Upon hearing the verdict Khudiram asked for a pencil and paper to draw how the bomb looked like, as he thought few present in the courtroom had a clear idea of what that object was, but that request wasn’t granted. Rather being disinterested, he nudged the constable guarding him to take him out of the courtroom. We then appealed to high court to explore a remote chance if the death sentence could be changed to a life sentence. Initially, Khudiram was not much interested as he felt it is much better to die rather than being imprisoned for life. But after some persuasion by Kalidas Babu, he agreed. In the high court, Narendranath Basu made a passionate appeal but to no effect. 11th August was the date finalized for carrying out the sentencing. We forwarded an application to be present on the day. Mr Woodman ordered only 2 Bengalis could be present; I and Kshetranath Bandyopadhyay got the permission. I was then the reporter for a local Bengali newspaper. 12 individuals were permitted inside to carry off the body and 12 additional individuals could follow the procession which needed to follow a predefined path to the cremation. The time was fixed at 6 AM. I packed the car with the cot and other necessary items needed for the ‘final journey’ and reached the jail main gate at 5 AM. On the way noticed that the roads leading to the jail were full of local people.

Upon entering the premises through the second iron facade noticed that the stage has been set up on a platform to the right. After a few moments, saw Khudiram entering the premises accompanied by guards; rather he was leading them. He briefly looked at me and smiled. On the stage, his hands were tied to the back. A green cap was pulled down his and the knot was firmly tied around his neck.
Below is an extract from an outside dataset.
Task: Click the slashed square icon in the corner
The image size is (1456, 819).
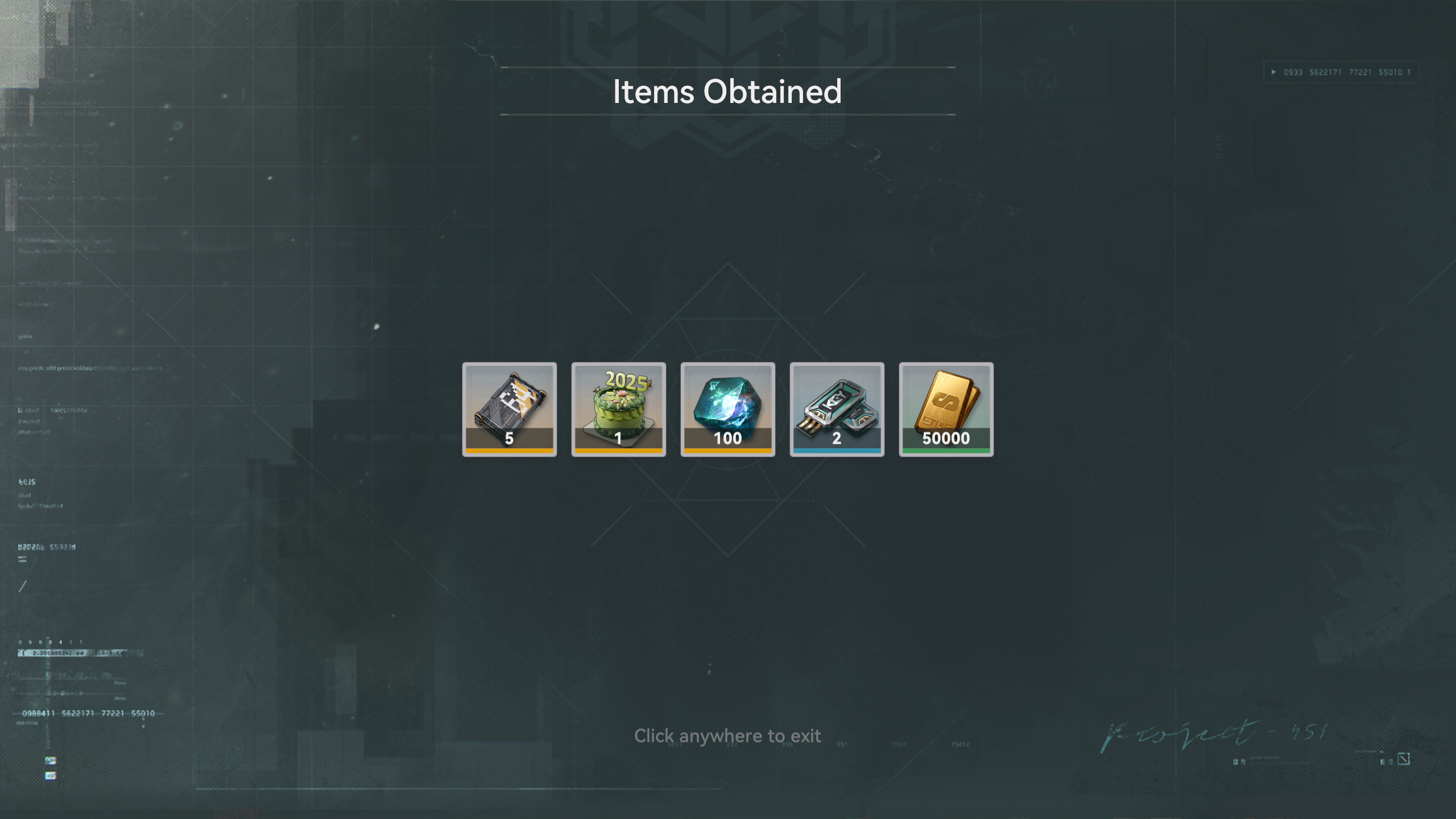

While all this was going on Khudiram was standing still and erect, without ever moving from his position.
Mr Woodman waved his handkerchief upon checking the watch. A guard pulled the handle and Khudiram disappeared below the wooden pedestal. The rope above quivered for a few seconds and then everything was still. We proceeded for cremation following the path as previously designated by authorities. Both sides of the road were guarded by police beyond whom thousands of common men and women had assembled to pay their last respects.

Flowers were showered from either side. While preparing the lifeless body for cremation, noticed that the head has been disjointed from the spine. My heart became overwhelmed in agony and pain upon observing this. Friends arranged Khudiram on the pyre covered with flowers; only the bright face remained exposed. It didn’t take much time for the body to be reduced to ashes. While putting down the fire with water few of the embers hit me but the mental pain was too excruciating to have felt that physical pain. We went to take bath in the river and the police went away. We tried to lessen the burden on our heavy hearts by chanting Vande Mataram. And came back home with a tin container filled with the holy ashes for Kalidas Babu, which was subsequently lost amid all the destruction of the earthquake.’ It isn’t easy to sacrifice one’s youth and well-being for the greater well-being of the country and society. It isn’t easy to be Khudiram.